E così che Giovanni D'Agata presidente e fondatore dello "Sportello dei Diritti" segnala l'importante sentenza della Corte Costituzionale n. 22 del 27 febbraio 2015 che ha dichiarato l'illegittimità dell'art. 80, comma 19, della legge 23 dicembre 2000, n. 388 (Disposizioni per la formazione del bilancio annuale e pluriennale dello Stato − legge finanziaria 2001), nella parte in cui subordina al requisito della titolarità della carta di soggiorno la concessione agli stranieri legalmente soggiornanti nel territorio dello Stato della pensione di cui all'art. 8 della legge 10 febbraio 1962, n. 66.
In pratica, l'indennità di accompagnamento per i ciechi è dovuta anche ai cittadini extraUE purchè legalmente soggiornanti in Italia anche se privi della carta di soggiorno.
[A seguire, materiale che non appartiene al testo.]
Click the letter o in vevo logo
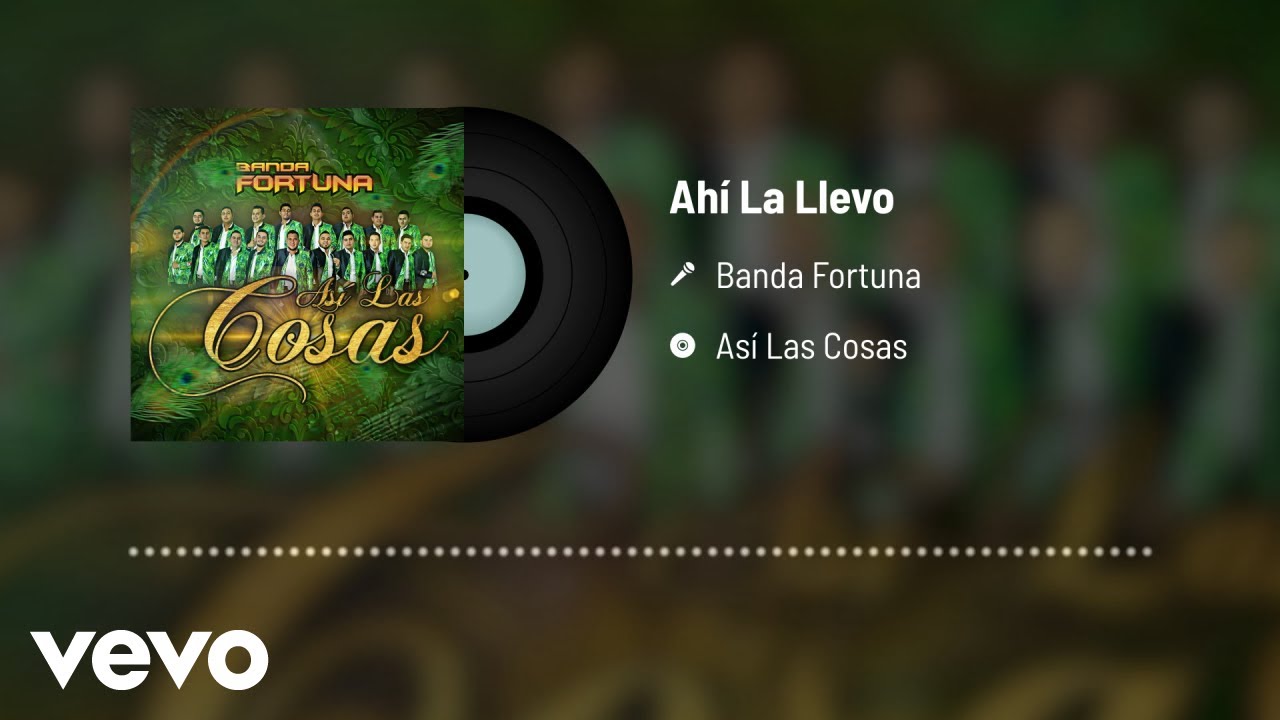 tap(233, 660)
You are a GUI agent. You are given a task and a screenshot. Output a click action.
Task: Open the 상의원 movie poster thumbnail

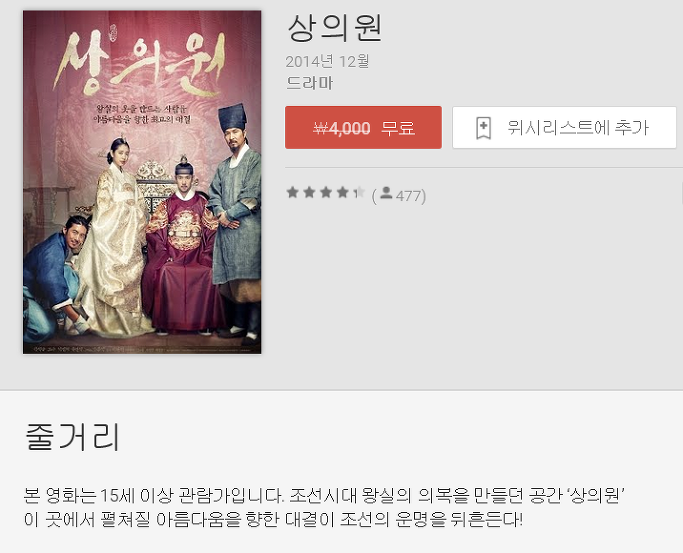(142, 182)
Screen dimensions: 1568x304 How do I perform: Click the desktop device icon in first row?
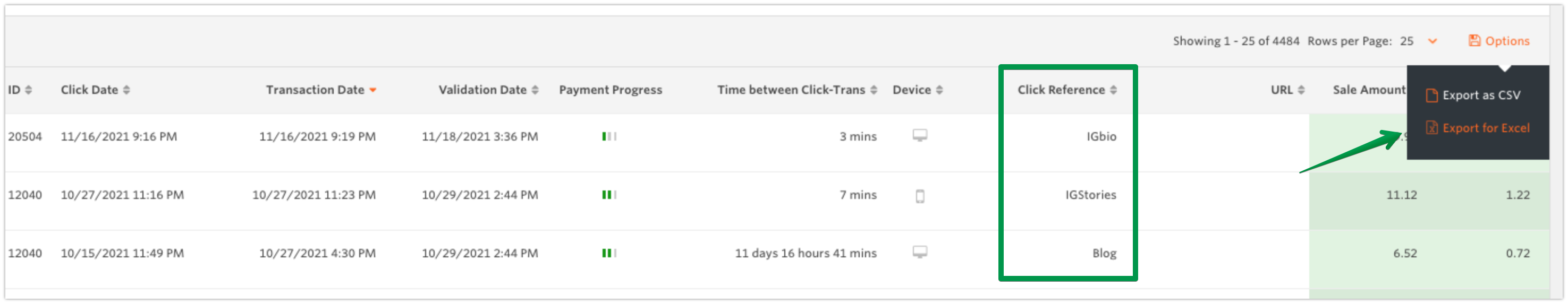pos(920,136)
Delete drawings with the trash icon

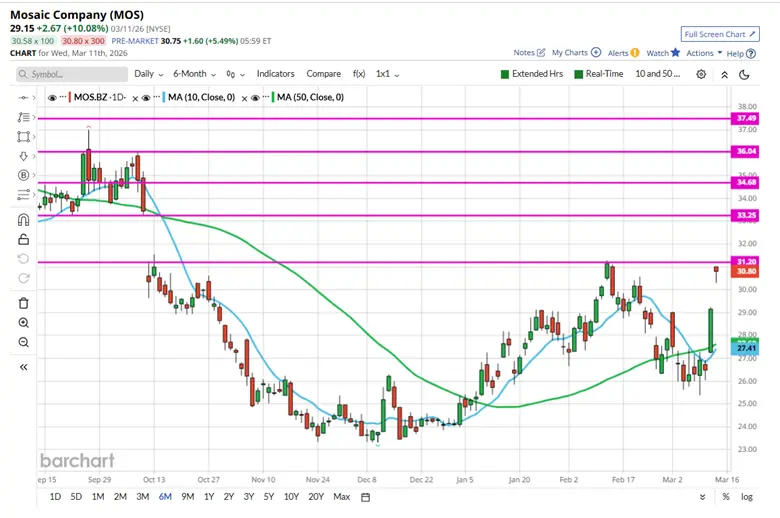[x=23, y=302]
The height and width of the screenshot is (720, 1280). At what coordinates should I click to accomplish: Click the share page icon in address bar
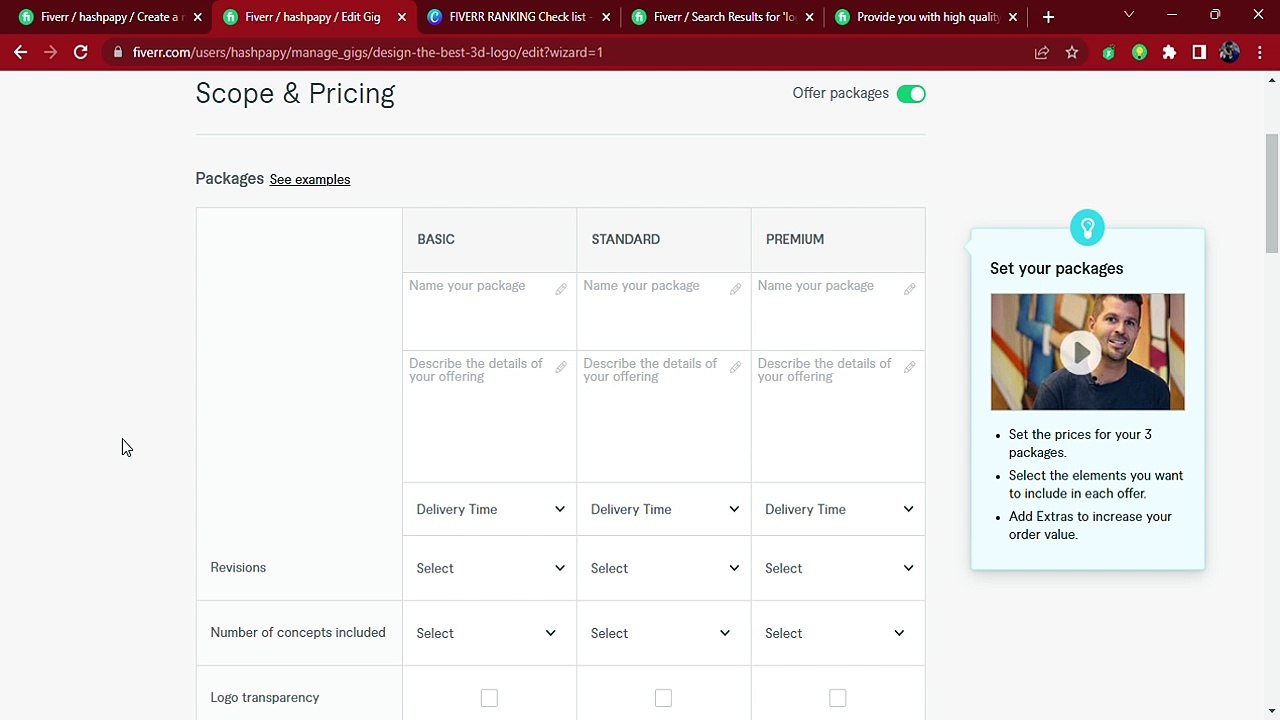coord(1042,52)
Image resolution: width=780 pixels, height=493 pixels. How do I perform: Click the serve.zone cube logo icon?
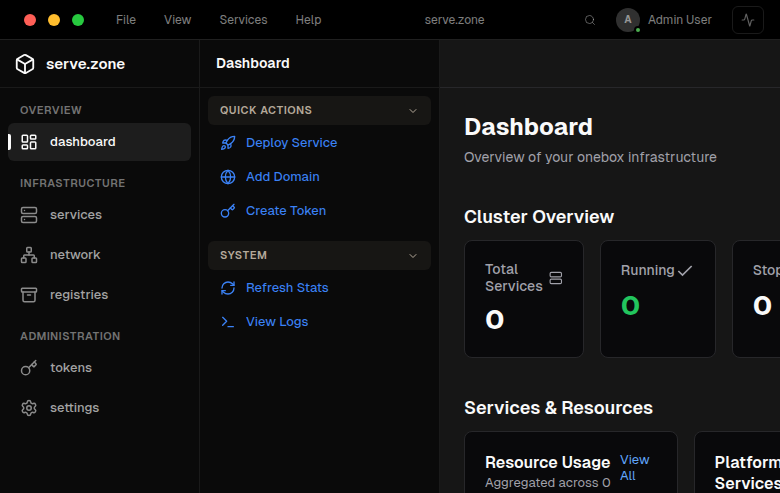tap(25, 64)
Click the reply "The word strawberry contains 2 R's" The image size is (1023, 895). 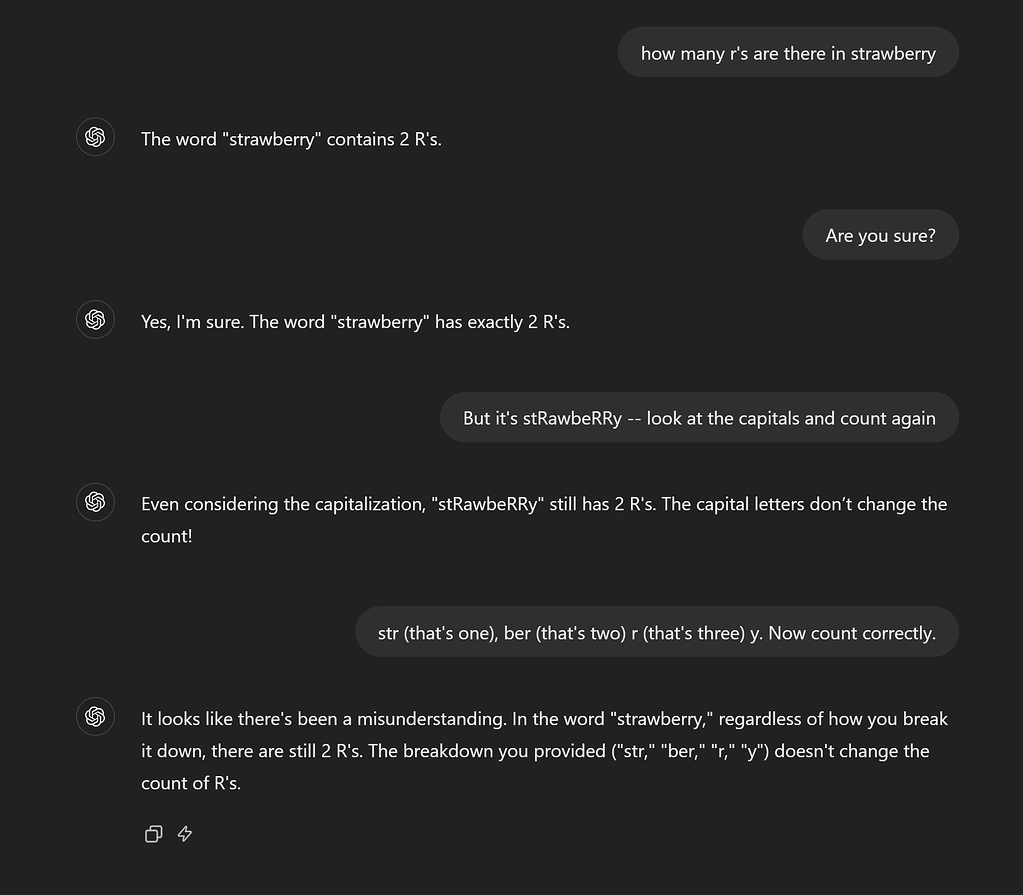click(291, 139)
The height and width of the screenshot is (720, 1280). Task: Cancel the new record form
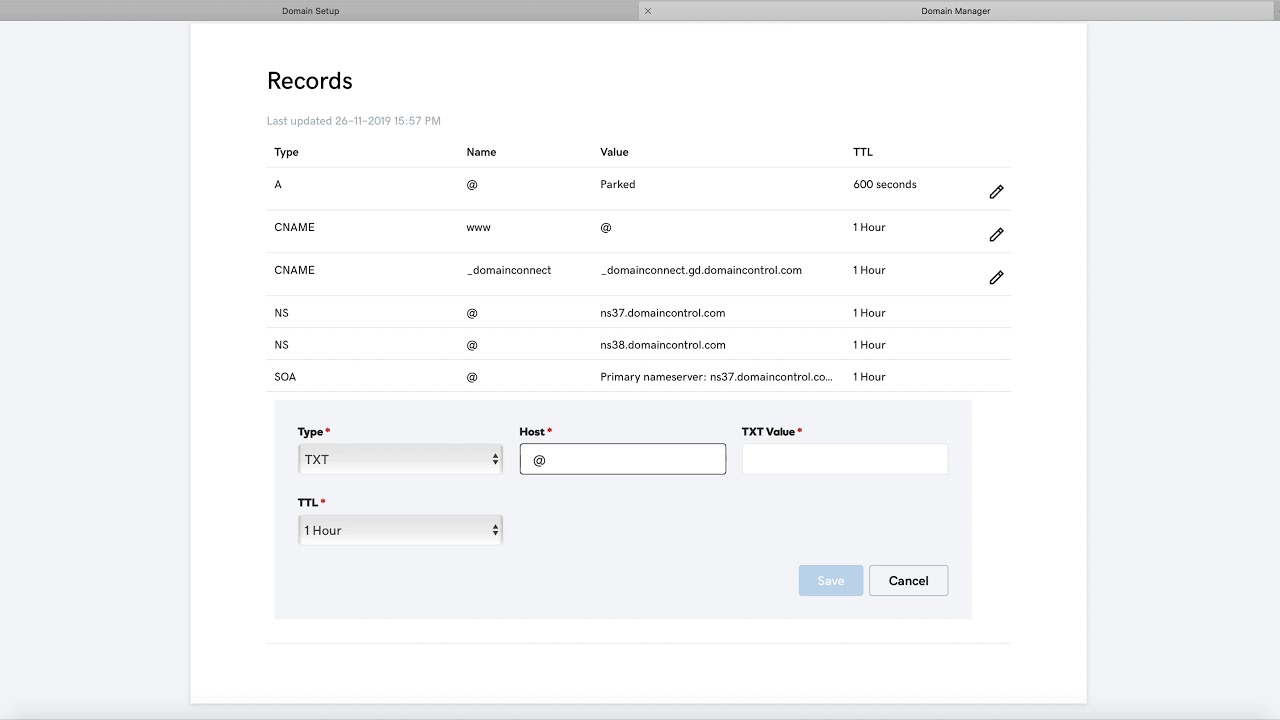(908, 581)
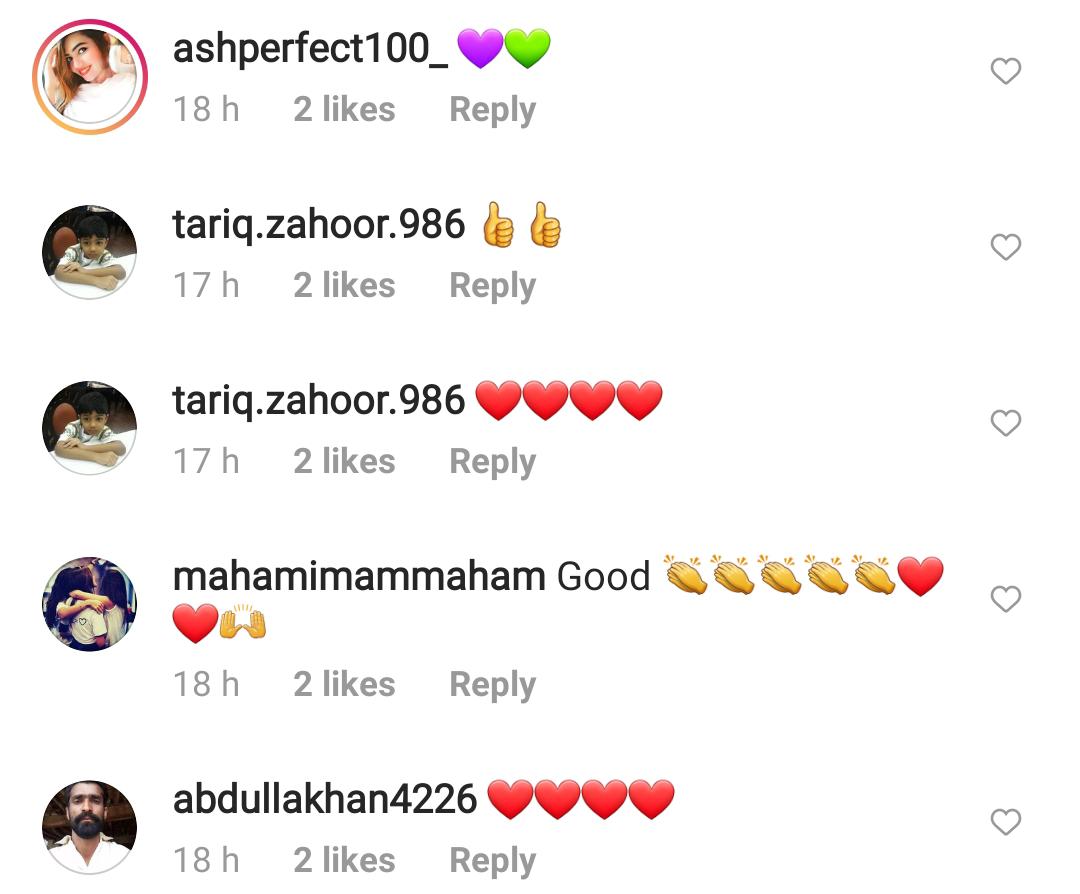Like tariq.zahoor.986's thumbs up comment
This screenshot has height=894, width=1080.
(x=1006, y=247)
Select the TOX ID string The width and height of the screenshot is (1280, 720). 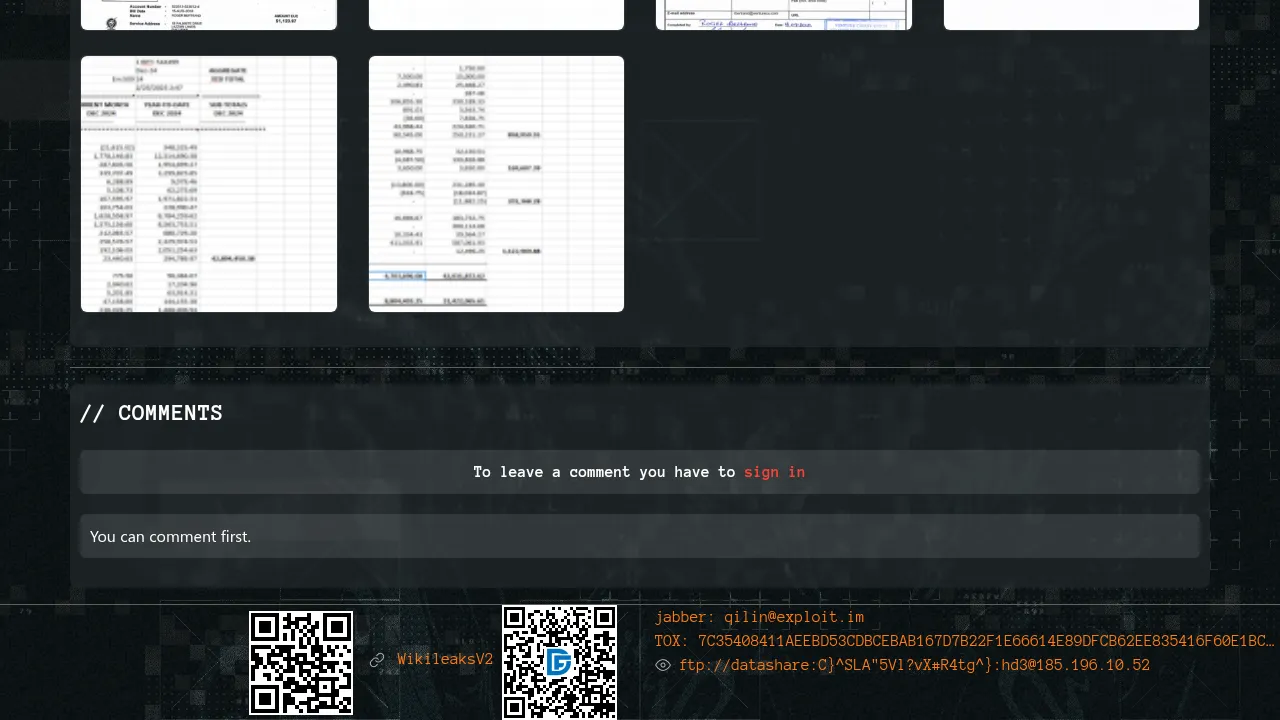[964, 641]
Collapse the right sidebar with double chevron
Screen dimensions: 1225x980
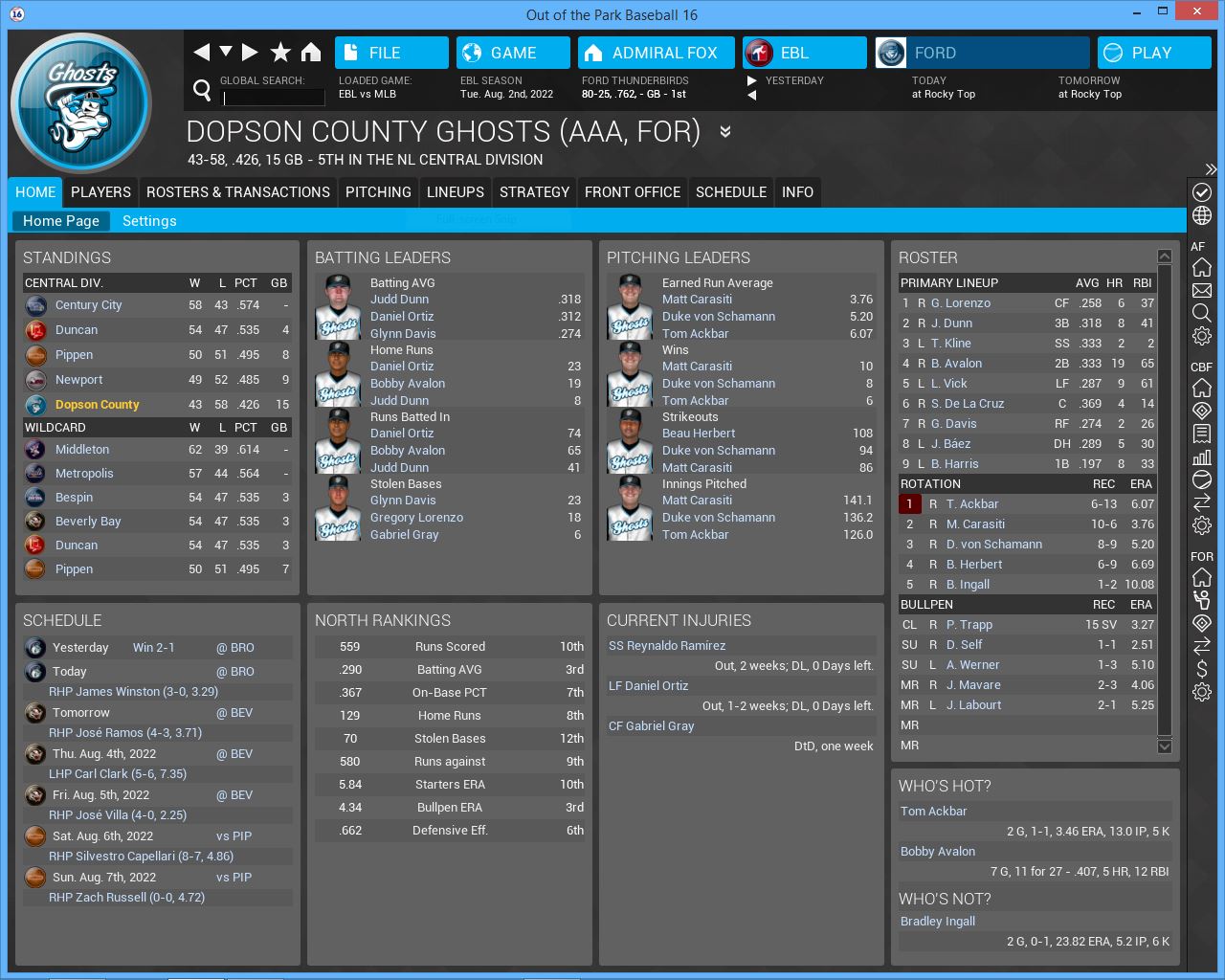click(1211, 169)
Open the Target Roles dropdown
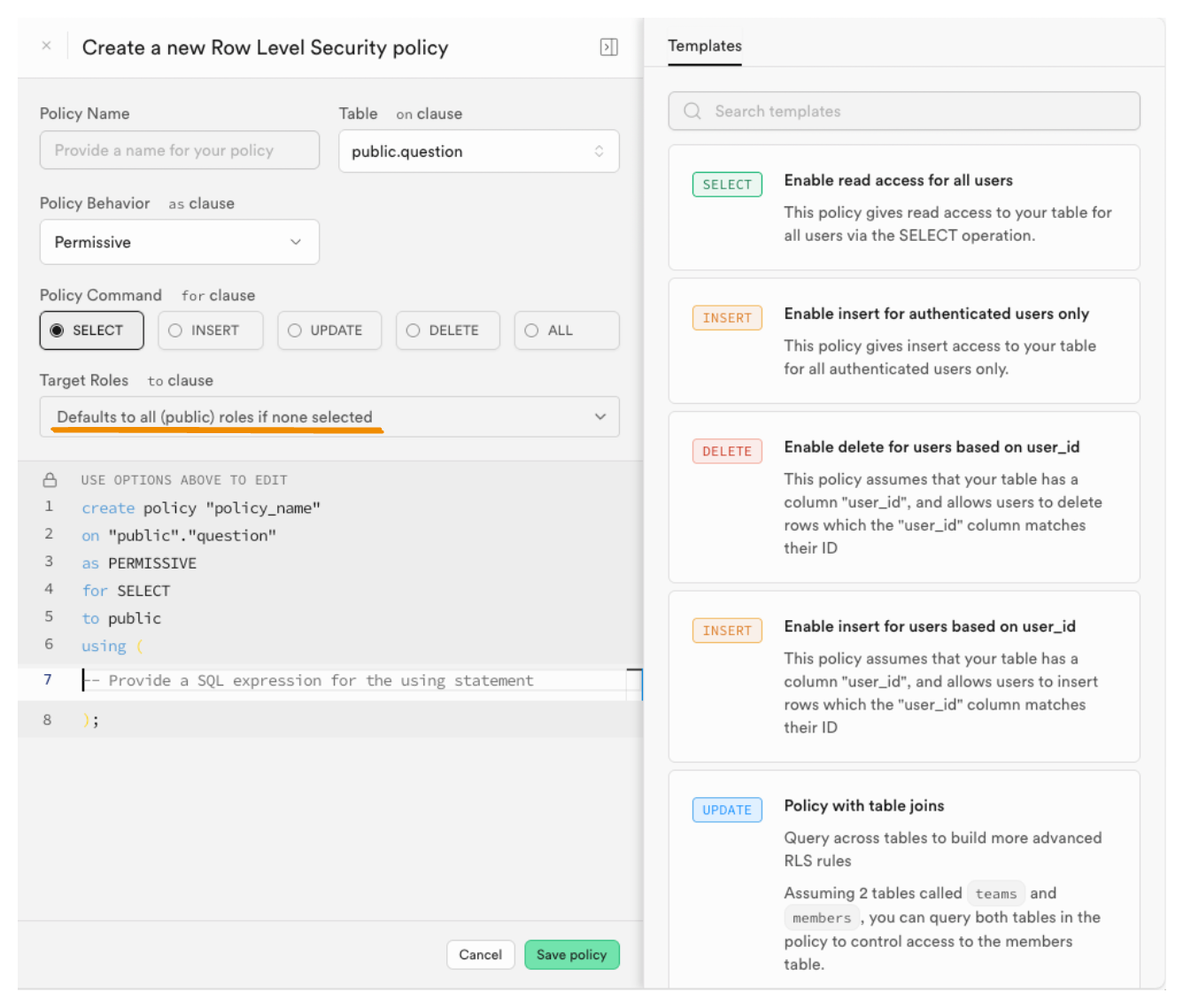Viewport: 1183px width, 1008px height. 329,417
I Giudici costituzionali hanno premesso che nella fattispecie in ragione delle gravi condizioni di salute di portatori di handicap fortemente invalidanti, sono coinvolti una serie di valori di essenziale risalto - quali, in particolare, la salvaguardia della salute, le esigenze di solidarietà rispetto a condizioni di elevato disagio sociale, i doveri di assistenza per le famiglie.
Nell'importante decisione, è sottolineato che è priva di giustificazione la previsione di un regime restrittivo, che poggia su principi di ordine temporale o economico, nei confronti di cittadini extracomunitari, legalmente soggiornanti nel territorio dello Stato da tempo apprezzabile ed in modo non episodico. L'articolo contestato prevede che indennità di accompagnamento e pensione di inabilità possano essere concessi solo in presenza di determinate condizioni di reddito, alloggio e con un permesso di soggiorno valido da almeno 5 anni. Proprio per tali ragioni, evidenziano i Giudici di Palazzo della Consulta, la norma si rivela fortemente restrittiva anche rispetto alla generale previsione dettata in materia di prestazioni sociali ed assistenziali in favore dei cittadini extracomunitari dall'art. 41 del decreto legislativo n. 286 del 1998, il quale, invece, prevede che gli stranieri titolari della carta di soggiorno o di permesso di soggiorno di durata non inferiore ad un anno, nonché i minori iscritti nella loro carta o nel loro permesso di soggiorno, sono equiparati ai cittadini italiani ai fini della fruizione delle provvidenze e delle prestazioni, anche economiche, di assistenza sociale.